[begin Input records]

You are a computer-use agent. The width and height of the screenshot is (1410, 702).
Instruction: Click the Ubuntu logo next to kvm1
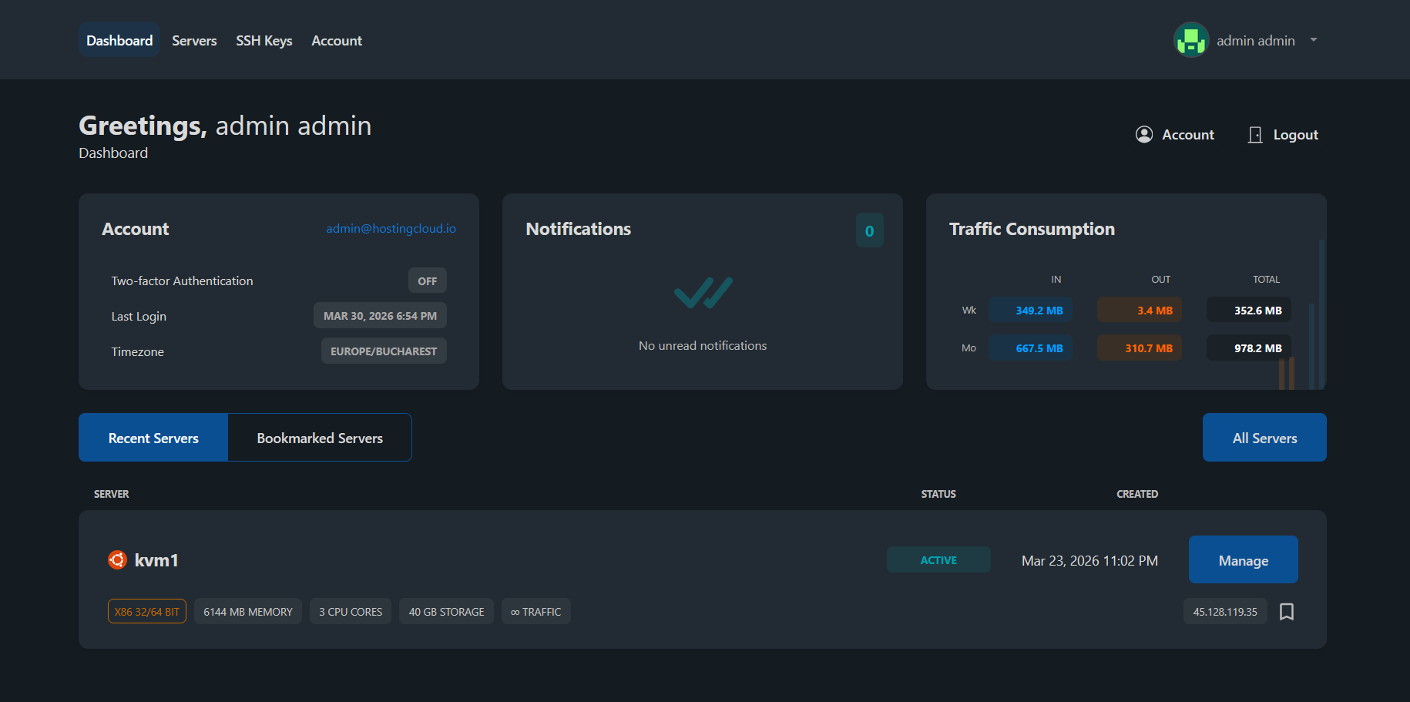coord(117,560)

[end Input records]
[begin Input records]

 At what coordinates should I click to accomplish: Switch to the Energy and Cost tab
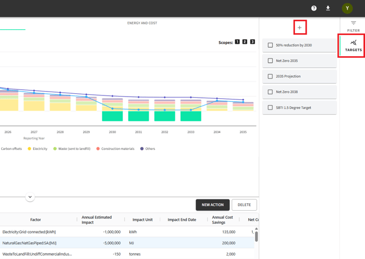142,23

[end Input records]

**Stated problem**
Rewrite the lines running from the one containing "You are a computer-use" through the one containing "coord(117,560)", putting "Debian" in place of "Ubuntu" and leaving everything else unchanged. Return only those lines, and leave the pictures out.

**Task answer**
You are a computer-use agent. The width and height of the screenshot is (1410, 702).
Instruction: Click the Debian logo next to kvm1
coord(117,560)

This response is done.